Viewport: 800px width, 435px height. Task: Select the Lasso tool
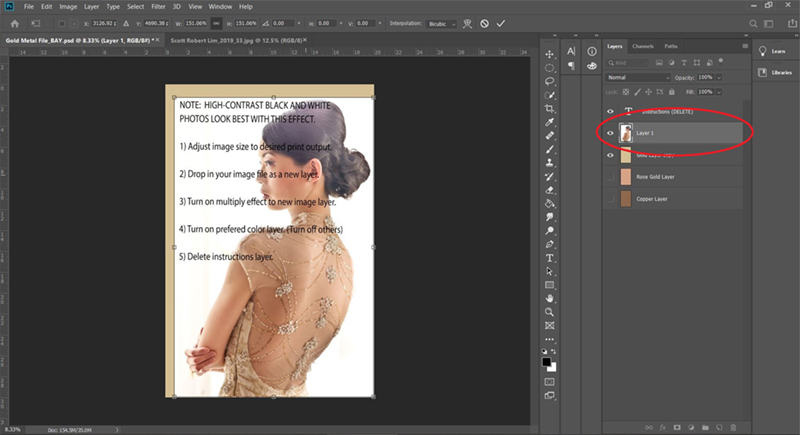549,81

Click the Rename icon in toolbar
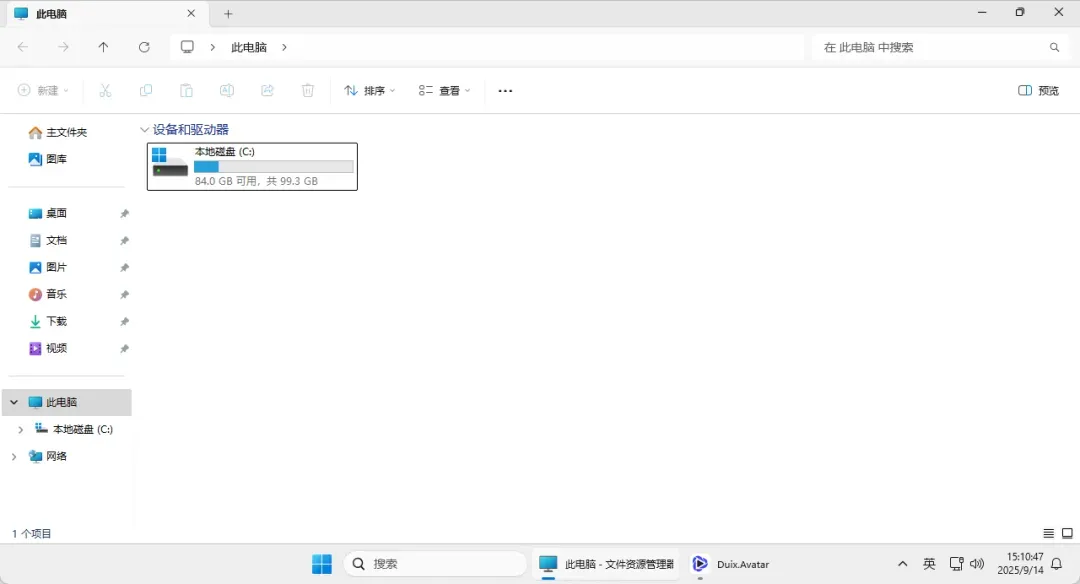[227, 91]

· · ·

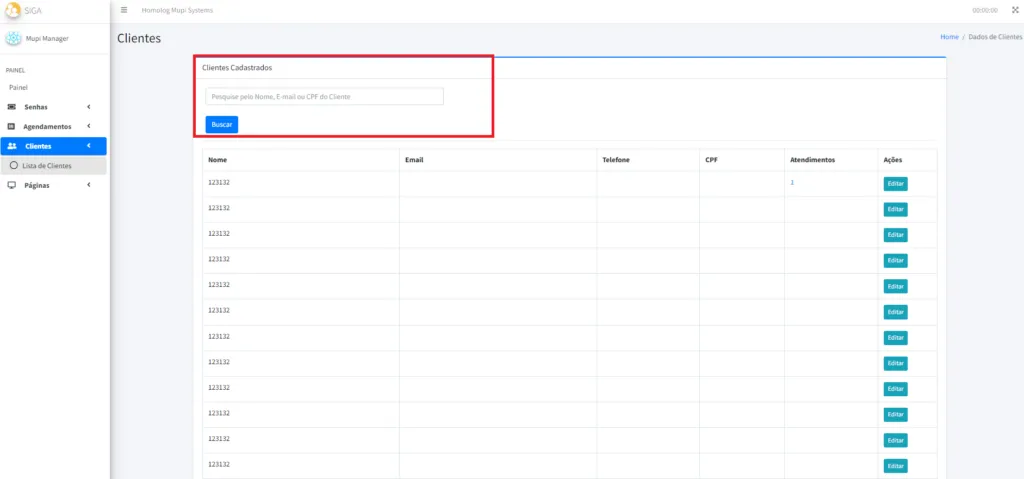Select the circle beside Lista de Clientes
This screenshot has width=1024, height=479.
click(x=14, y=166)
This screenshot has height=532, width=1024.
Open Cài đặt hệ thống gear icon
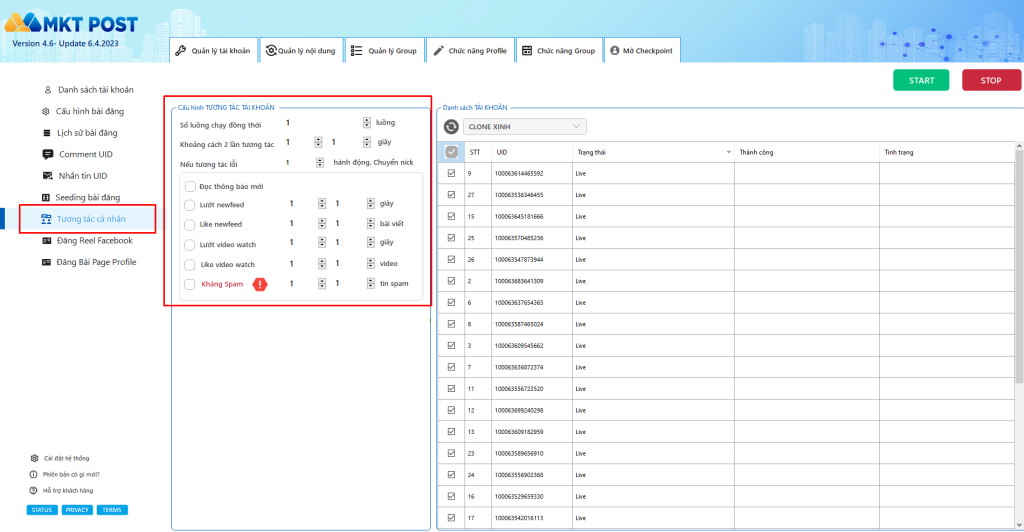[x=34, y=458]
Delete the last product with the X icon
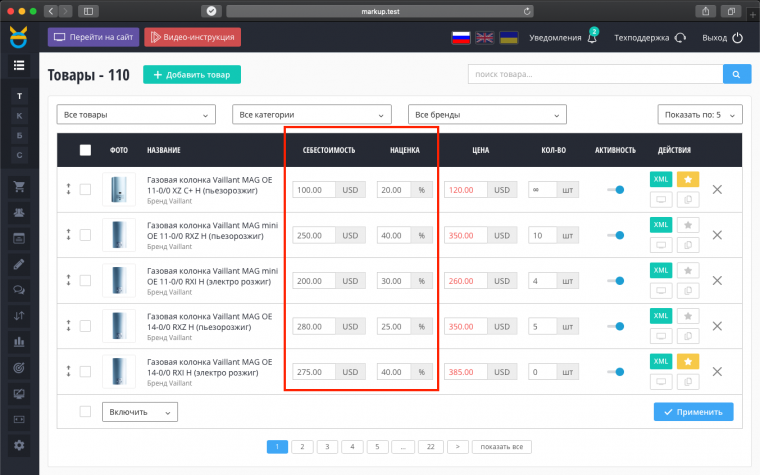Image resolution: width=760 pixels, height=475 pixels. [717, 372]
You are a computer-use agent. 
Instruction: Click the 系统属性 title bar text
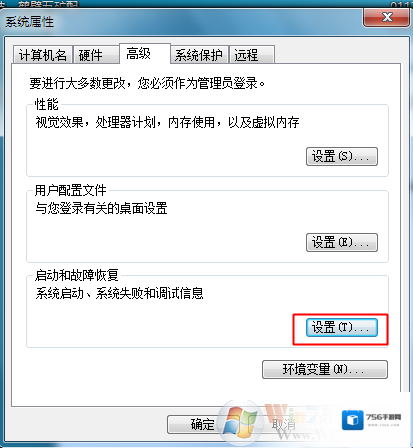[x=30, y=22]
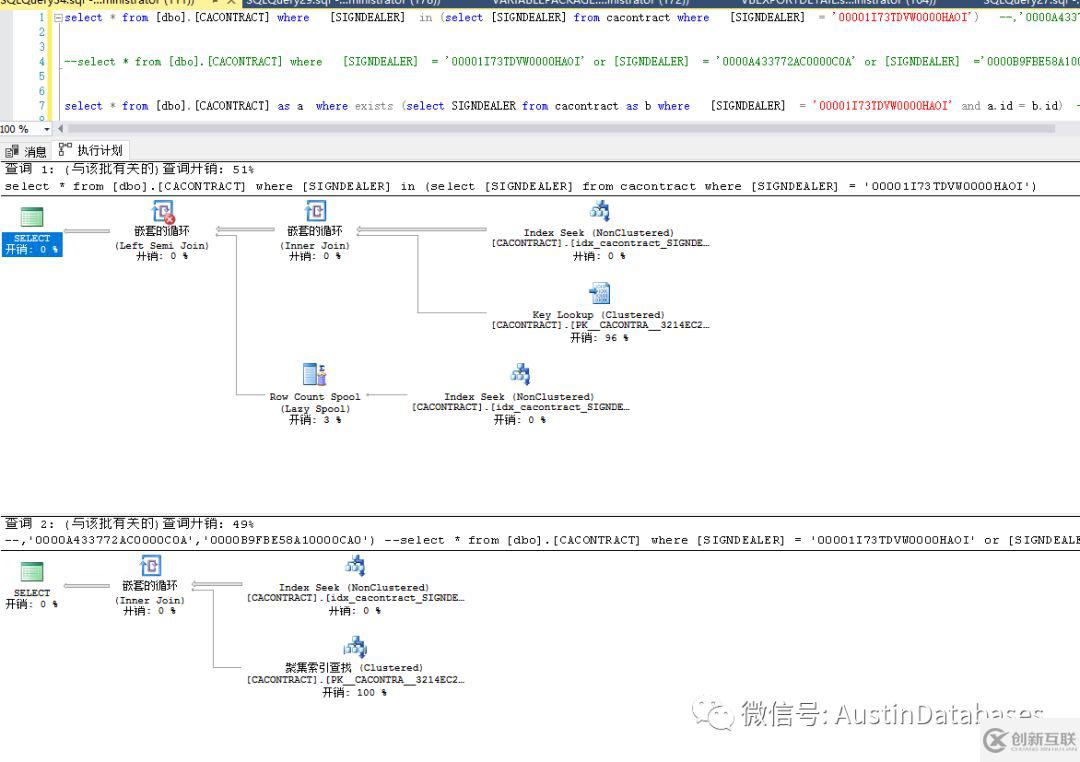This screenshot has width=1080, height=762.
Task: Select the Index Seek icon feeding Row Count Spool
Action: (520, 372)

· · ·

### Work required:
The copy should hold only the lines from the one with "Open Cài đặt hệ thống gear icon" through the one with "You are a computer-use agent.", exactly as they stand above. Leave out the pictures.

### Problem solution:
Open Cài đặt hệ thống gear icon
[x=34, y=458]
Delete the last product with the X icon
Image resolution: width=760 pixels, height=475 pixels. [717, 372]
You are a computer-use agent. 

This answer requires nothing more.